It is further urged that the pecuniary loss suffered by the plaintiff bank has not been ascertained. Exhibit F, which is the order of execution issued against the surety Lim Suaco, shows the amount due from the bondsmen to be P5,133.39. In this amount is included a certain number of small items of costs which the bank could not have received, but the net amount due the bank could not have received, but the net amount due the band and which it lost by reason of the presentation of the bogus bond amounts to P5,088.56.
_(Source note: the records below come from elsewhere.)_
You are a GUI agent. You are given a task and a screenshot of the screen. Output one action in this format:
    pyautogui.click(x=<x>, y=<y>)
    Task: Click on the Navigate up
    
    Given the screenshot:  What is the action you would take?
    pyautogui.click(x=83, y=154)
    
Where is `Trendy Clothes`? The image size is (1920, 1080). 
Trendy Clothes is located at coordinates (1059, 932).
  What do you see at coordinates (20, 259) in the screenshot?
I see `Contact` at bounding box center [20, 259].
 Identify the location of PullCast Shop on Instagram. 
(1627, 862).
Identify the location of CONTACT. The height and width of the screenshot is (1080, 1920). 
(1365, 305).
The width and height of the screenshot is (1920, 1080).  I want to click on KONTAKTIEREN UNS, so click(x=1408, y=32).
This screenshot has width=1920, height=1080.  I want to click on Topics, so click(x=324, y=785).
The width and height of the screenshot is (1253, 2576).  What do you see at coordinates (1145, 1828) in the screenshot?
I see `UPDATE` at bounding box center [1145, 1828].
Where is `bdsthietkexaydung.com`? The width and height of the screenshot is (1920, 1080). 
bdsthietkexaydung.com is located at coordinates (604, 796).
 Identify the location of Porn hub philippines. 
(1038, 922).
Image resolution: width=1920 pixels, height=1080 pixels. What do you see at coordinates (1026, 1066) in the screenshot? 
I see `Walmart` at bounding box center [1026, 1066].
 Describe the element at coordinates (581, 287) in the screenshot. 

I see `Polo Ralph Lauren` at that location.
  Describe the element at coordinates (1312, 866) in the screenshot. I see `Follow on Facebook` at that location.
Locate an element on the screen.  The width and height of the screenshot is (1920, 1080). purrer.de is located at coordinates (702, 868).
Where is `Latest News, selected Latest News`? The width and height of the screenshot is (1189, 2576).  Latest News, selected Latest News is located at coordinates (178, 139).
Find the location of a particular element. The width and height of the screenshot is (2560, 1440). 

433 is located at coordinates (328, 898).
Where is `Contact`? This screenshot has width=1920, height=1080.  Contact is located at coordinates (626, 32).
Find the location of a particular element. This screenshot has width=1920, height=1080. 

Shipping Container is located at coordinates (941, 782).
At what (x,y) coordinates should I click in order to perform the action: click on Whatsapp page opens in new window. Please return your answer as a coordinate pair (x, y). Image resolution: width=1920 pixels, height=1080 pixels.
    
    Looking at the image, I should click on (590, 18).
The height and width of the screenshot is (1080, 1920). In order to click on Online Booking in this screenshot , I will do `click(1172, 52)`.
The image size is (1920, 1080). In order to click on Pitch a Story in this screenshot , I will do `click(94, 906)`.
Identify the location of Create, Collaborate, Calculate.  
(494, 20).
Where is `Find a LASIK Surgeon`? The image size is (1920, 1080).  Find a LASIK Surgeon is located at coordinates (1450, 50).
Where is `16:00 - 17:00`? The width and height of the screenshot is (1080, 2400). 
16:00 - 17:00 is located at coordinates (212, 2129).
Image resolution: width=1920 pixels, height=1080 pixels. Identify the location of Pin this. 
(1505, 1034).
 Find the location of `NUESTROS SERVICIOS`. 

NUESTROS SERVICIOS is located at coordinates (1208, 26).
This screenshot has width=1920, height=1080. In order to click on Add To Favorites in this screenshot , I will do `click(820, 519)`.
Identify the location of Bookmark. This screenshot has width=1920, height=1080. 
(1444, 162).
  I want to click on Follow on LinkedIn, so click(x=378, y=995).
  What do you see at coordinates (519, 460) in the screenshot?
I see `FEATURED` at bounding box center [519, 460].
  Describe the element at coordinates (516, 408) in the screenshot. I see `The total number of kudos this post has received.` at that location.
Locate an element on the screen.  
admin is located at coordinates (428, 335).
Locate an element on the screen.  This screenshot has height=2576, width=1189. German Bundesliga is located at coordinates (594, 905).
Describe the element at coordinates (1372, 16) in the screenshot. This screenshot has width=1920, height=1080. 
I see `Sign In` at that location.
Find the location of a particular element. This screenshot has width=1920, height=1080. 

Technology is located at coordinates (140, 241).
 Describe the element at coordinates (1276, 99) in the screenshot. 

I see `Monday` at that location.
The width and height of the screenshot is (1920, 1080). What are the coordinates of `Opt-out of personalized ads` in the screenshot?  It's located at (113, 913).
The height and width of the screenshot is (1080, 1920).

According to the settled doctrine of this court, the essential elements of the crime of estafa are (1) the deceit employed to defraud another, and (2) the injury or damage caused thereby. Both elements must be present in order to sustain a conviction for such crime. (United States v. Berry, 5 Phil. Rep., 370; United States v. Leano Et. Al., 6 Phil. Rep., 368.) It is evident, as we have said, that deceit was employed by the appellants which caused the injury to the plaintiff bank. The fact that the gain derived by the appellants as a result of their fraudulent acts was not paid by the injured party in this case is of no consequence. The defendants in the civil suit agreed to pay a fixed amount if the appellants would secure bondsmen acceptable to the court. The bondsmen presented by the appellants were accepted and P300 paid. The parties who paid the P300 lost nothing. They received full consideration for this amount. But the plaintiff bank suffered the injury. The gain does not necessarily have to come from the injured party.

The judgment appealed from being strictly in accordance with the law and the merits of the case, the same is hereby affirmed, with costs against the appellants.

Arellano, C.J., Torres, Mapa, Carson, and Moreland, JJ., concur.